Psychologist Reacts to Bethany Joy Lenz on Trusting Yourself
Why It Matters
Teaching children to trust their own feelings builds lasting confidence and protects them from future manipulation, making it a critical parenting skill.
Key Takeaways
- •Dismissing kids' feelings teaches them not to trust themselves.
- •Parents' protective instincts can unintentionally gaslight children.
- •Self‑trust, not constant positivity, underpins true confidence.
- •Encourage kids to articulate discomfort; ask “Tell me more.”
- •Early validation prevents vulnerability to future manipulation and abuse.
Summary
The video features clinical psychologist Dr. Becky Kennedy reacting to Bethany Joy Lenz’s message about teaching children to trust themselves. She highlights how well‑meaning parents often default to reassuring phrases like “everything’s fine,” which can unintentionally gaslight kids and invalidate their emotions.
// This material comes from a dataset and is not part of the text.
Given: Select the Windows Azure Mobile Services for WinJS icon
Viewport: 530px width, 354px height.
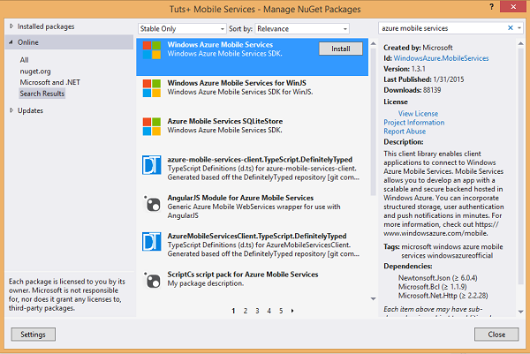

Kennedy explains that repeatedly telling children their feelings are overreactions teaches them that external opinions outweigh their internal cues. This erosion of self‑trust makes youngsters more susceptible to risky situations, such as ignoring gut instincts when a stranger invites them somewhere unfamiliar.
She offers a concrete alternative: when a child expresses discomfort, respond with validation—“You’re right to notice that. Tell me more.” This simple dialogue reinforces a child’s internal compass and builds a resilient self‑trust circuit, which she frames as the true foundation of confidence.
The broader implication is clear for parents and educators: fostering self‑trust early cultivates healthier confidence and reduces future vulnerability to manipulation or abuse. By shifting from blanket reassurance to genuine acknowledgment, adults empower children to rely on their own judgment.